La passivité du monde enseignant
Les enseignants ont une responsabilité passive dans cette déroute. Après tout, ce sont leurs élèves qui à 43% des 18-30 ans sont favorables au port d’insignes religieux, et qui à 75%, dans la même tranche d’âge, considèrent qu’il faut respecter les religions pour ne pas offenser les croyants : bientôt le grand retour du délit de blasphème ! Ces mêmes enseignants tolèrent qu’en classe, les garçons se tiennent loin des filles, de peur d’être souillés par ces créatures impures. Ils contournent les cours sur la Shoah, évitent d’évoquer la traite saharienne, négligent Darwin, écoutent patiemment les crétins qui expliquent que la Terre est plate, et admettent que les filles se dispensent massivement de sport en général et de piscine en particulier.
Et quand ils ne s’opposent pas carrément aux directions qui conformément aux instructions ministérielles interdisent le port de l’abaya, ils se battent aujourd’hui pour qu’un imam expulsé de France revienne dans notre pays toucher ses allocations.

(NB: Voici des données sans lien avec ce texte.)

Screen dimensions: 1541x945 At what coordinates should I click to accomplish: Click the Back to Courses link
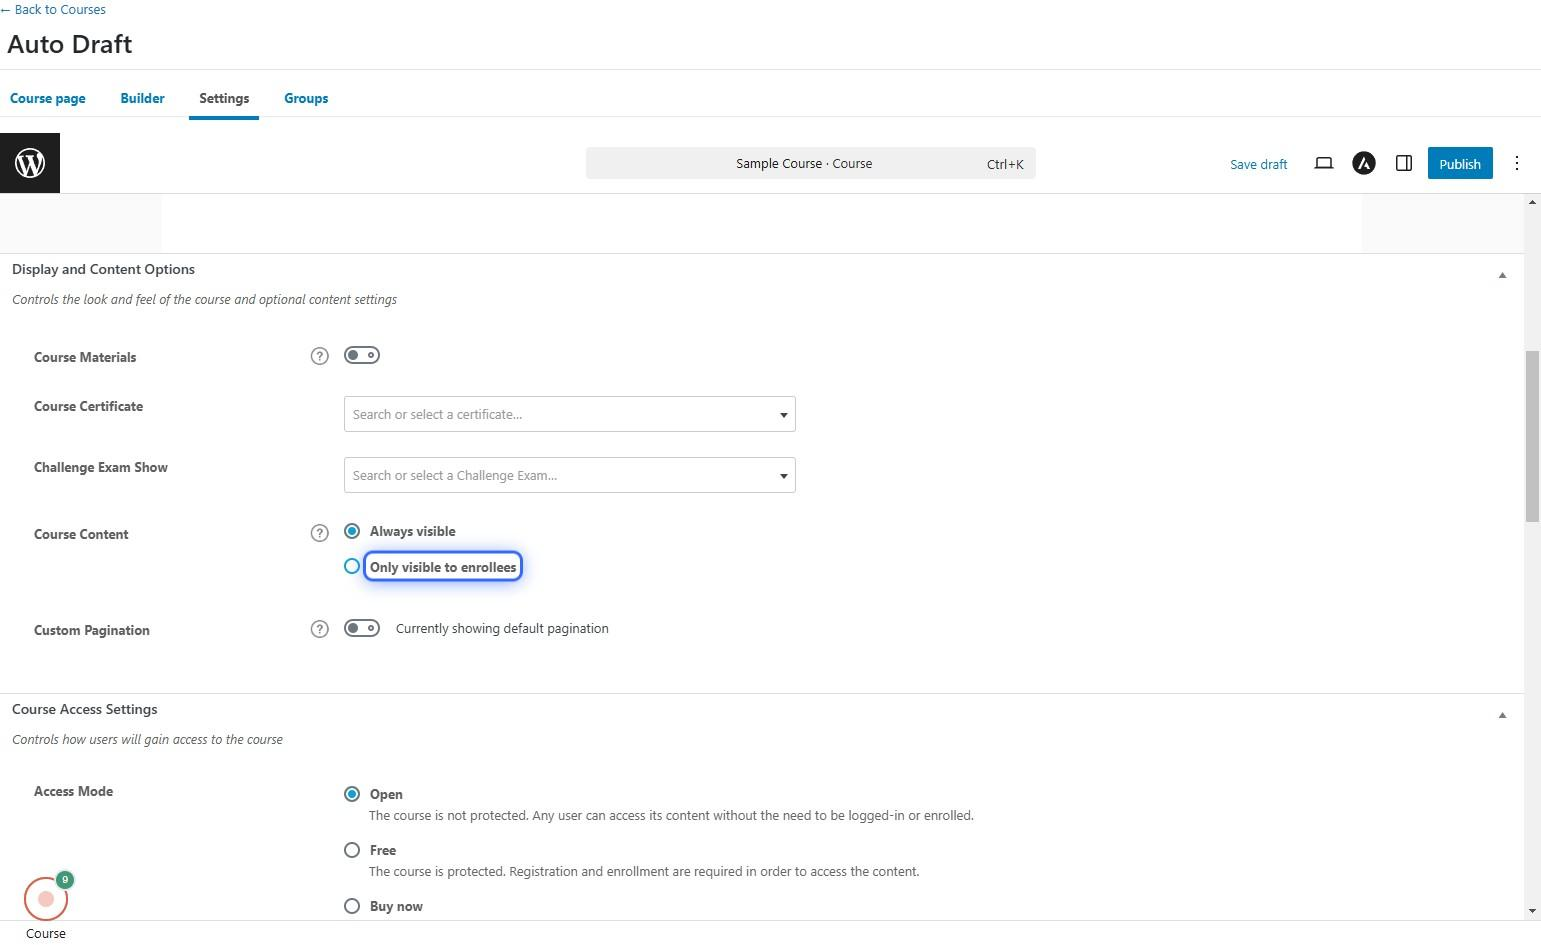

Il est temps qu’on ne recrute plus que des postulants qui auront fait le serment de défendre et d’enseigner la laïcité, qui confinent les croyances religieuses dans la vie privée et interdisent leur exportation dans la sphère publique, particulièrement dans ces lieux réservés au Savoir que sont les établissements scolaires — au Savoir et pas aux superstitions héritées d’un chamelier frappé d’insolation il y a quatorze siècles.